To implement dynamic data structures in C, you need to be able to allocate memory dynamically. In Java and JavaScript, that can be done using the new operator, but C does not use new. Instead, it has a function, malloc(n)
, which is declared in the standard header file stdlib.h. The parameter to malloc is an integer that specifies the number of bytes of memory to be allocated. The return value is a pointer of type void*
that points to the newly allocated block of memory. (A void*
pointer can be assigned to any pointer variable.) Furthermore, since C does not have "garbage collection," you are responsible for freeing any memory that you allocate using malloc. That can be done using free(ptr)
, where ptr is a pointer to the block of memory that is being freed. Rather than discuss dynamic data structures in detail, I present a short program to show how they can be used. The program uses a linked list to represent a stack of integers:
#include <stdio.h> // for the printf function
#include <stdlib.h> // for the malloc and free functions
typedef struct node listnode; // Predeclare the listnode type, so it
// can be used for the type of next.
struct node {
int item; // An item in the list.
listnode *next; // Pointer to next item in list.
};
listnode *list = 0; // Pointer to head of list, initially null.

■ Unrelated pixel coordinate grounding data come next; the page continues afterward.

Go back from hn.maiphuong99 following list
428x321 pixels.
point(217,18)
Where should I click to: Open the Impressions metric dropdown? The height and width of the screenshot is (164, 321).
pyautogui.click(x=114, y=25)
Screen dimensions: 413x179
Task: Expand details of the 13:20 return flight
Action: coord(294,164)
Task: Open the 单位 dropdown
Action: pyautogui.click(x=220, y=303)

void push( int item ) { // Add item to head of list
listnode *newnode; // Pointer to a new node to hold the item.
newnode = malloc( sizeof(listnode) ); // Allocate memory for the node.

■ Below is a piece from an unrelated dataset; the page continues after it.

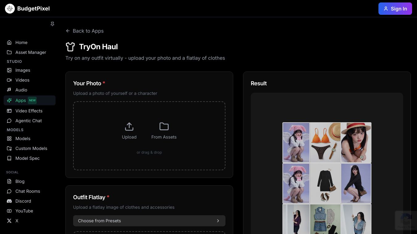
Task: Select the Images studio icon
Action: (9, 70)
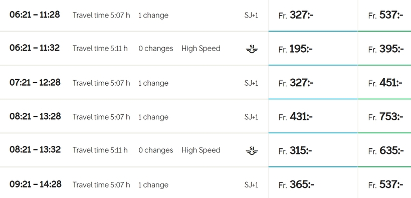Select Fr. 365:- fare for 09:21 departure
The height and width of the screenshot is (198, 411).
pyautogui.click(x=313, y=183)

// (sizeof(listnode) is the number of bytes for a value of type listnode)
newnode->item = item;
newnode->next = list;
list = newnode; // Makes list point to the new node.
}
int pop() { // Remove and return first item from list
int item = list->item; // The item to be returned.
listnode *oldnode = list; // Save pointer to node that will be deleted.

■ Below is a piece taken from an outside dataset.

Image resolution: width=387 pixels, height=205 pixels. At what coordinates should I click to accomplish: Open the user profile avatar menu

list = list->next; // Advance list pointer to next item.
free(oldnode); // Free the memory used by deleted node.
return item;
}
int main() {
int i;
for (i = 1; i < 1000000; i *= 2) {
// Push powers of two onto the list.
push(i);
}
while (list) {
// Pop and print list items (in reverse order).
printf("%d\n", pop());
}
}
A more complex data structure, such as a scene graph can contain several different kinds of nodes. For such structures, you need even more advanced techniques. One approach is to design a struct that includes the following: data common to all nodes in the data structure; an integer code number to say which of the several possible kinds of node it is; and a void*
pointer to link to the extra data needed by nodes of that type. Using a void*
pointer means it can point to any kind of data structure, and the code number will tell how to interpret the data that it points to. A better alternative to using a void*
pointer is to learn about "union", something similar to a struct but more useful for representing multiple data types. But perhaps the real solution, if you want to work with complex data structures, is to use C++ instead of C.